Selenium is a trace mineral that works closely with Vitamin E as part of the glutathione peroxidase enzyme system — one of the body's most important antioxidant defenses. Together, selenium and Vitamin E protect cell membranes from oxidative damage, and a deficiency in either one increases the need for the other.
For guinea pigs, selenium is particularly relevant because they are already dependent on dietary Vitamin C (another antioxidant). The selenium-Vitamin E partnership provides a second layer of cellular protection. Selenium also supports thyroid function, immune response, and muscle integrity.
The selenium content of hay and vegetables varies significantly depending on the soil where they were grown. Hay from selenium-poor regions may provide less than expected, which is one reason quality fortified pellets are valuable — they include supplemental selenium to buffer this natural variability.
Guinea pigs need approximately 0.1 to 0.5mg of selenium per kilogram of diet. Quality pellets include supplemental selenium. Never add selenium supplements without veterinary guidance.

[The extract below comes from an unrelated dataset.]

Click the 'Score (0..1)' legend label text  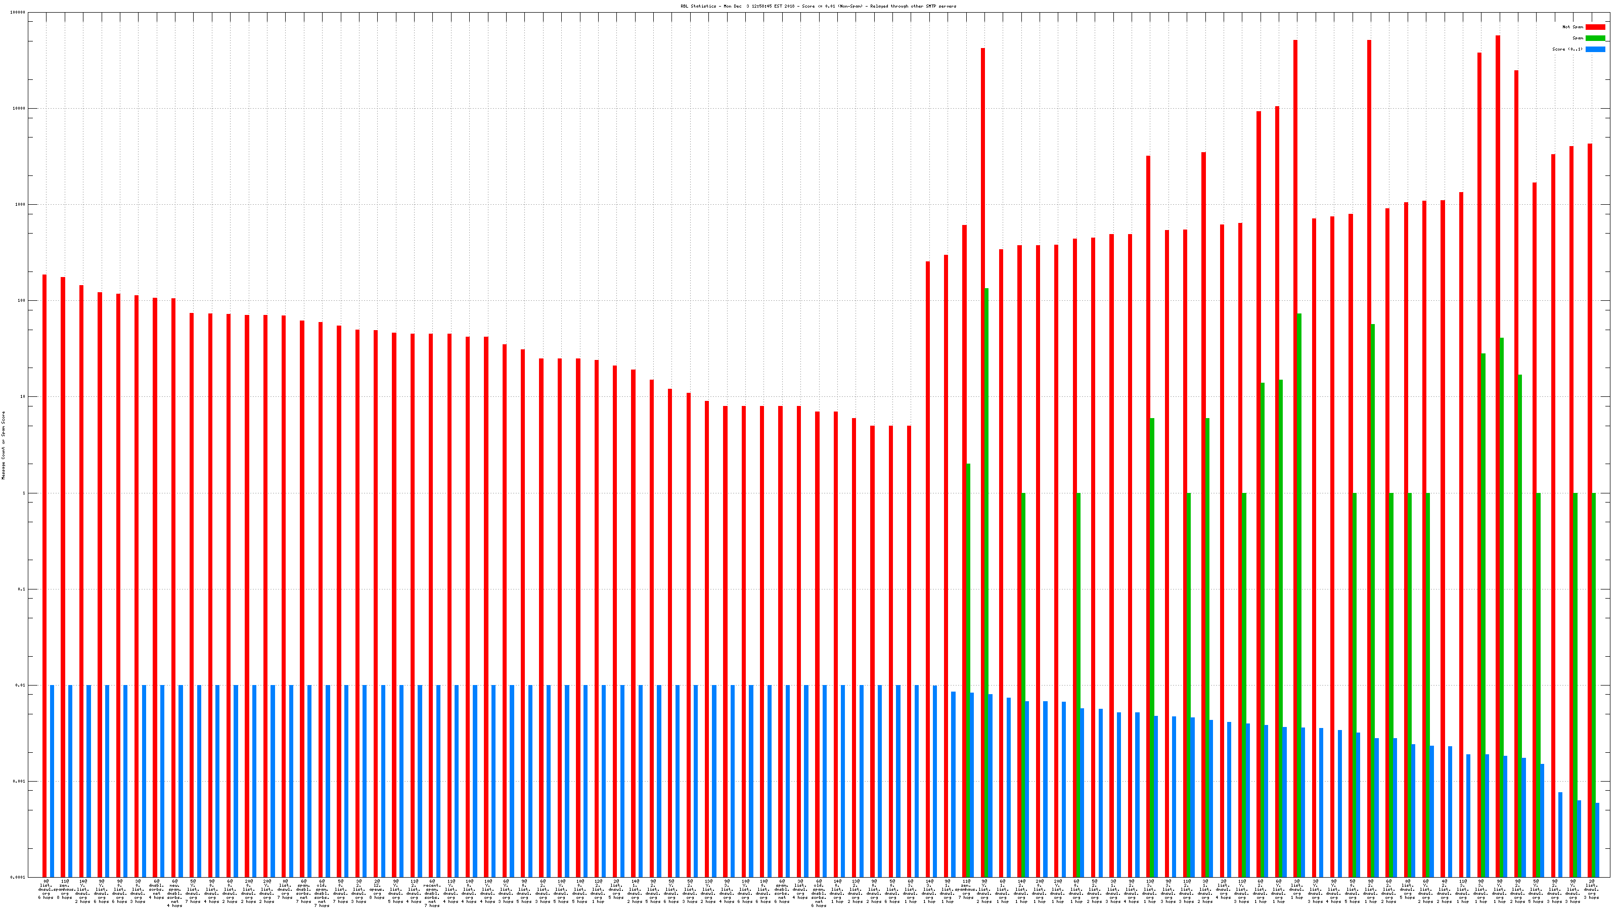[1567, 49]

0.0% of daily nutrient intake
Selenium makes up 0.0% of your guinea pig's total daily nutritional requirements by weight. That's a tiny amount — but it matters.
Muscular dystrophy (white muscle disease) causing stiffness and reluctance to move, poor coat condition, weakened immune response, and reproductive problems. Selenium deficiency can look similar to Vitamin E deficiency.
Selenium is one of the few trace minerals where toxicity is a genuine concern. Signs include hair loss, brittle nails, garlic-like breath odor, neurological symptoms, and liver damage. Toxicity comes from over-supplementation, not from food.
| Life Stage | Size | Min | Max | Unit | Notes |
|---|---|---|---|---|---|
| Adult | — | 0.1 | 0.5 | mg/kg diet | Per kilogram of diet dry matter. Quality pellets include supplemental selenium. Do not supplement independently. |
Source: NRC 1995, general veterinary consensus
Selenium and Vitamin E form a complementary antioxidant defense system. Vitamin E protects cell membranes from oxidative damage as a chain-breaking antioxidant, while selenium is a key component of glutathione peroxidase enzymes that neutralize hydrogen peroxide. Each nutrient partially compensates for the other's deficiency — but optimal protection requires both.
What this means: A diet with dark leafy greens (for Vitamin E) and quality fortified pellets (for selenium) provides both partners of this antioxidant team. If your guinea pig's hay comes from selenium-poor soil, pellets become an even more important selenium safety net.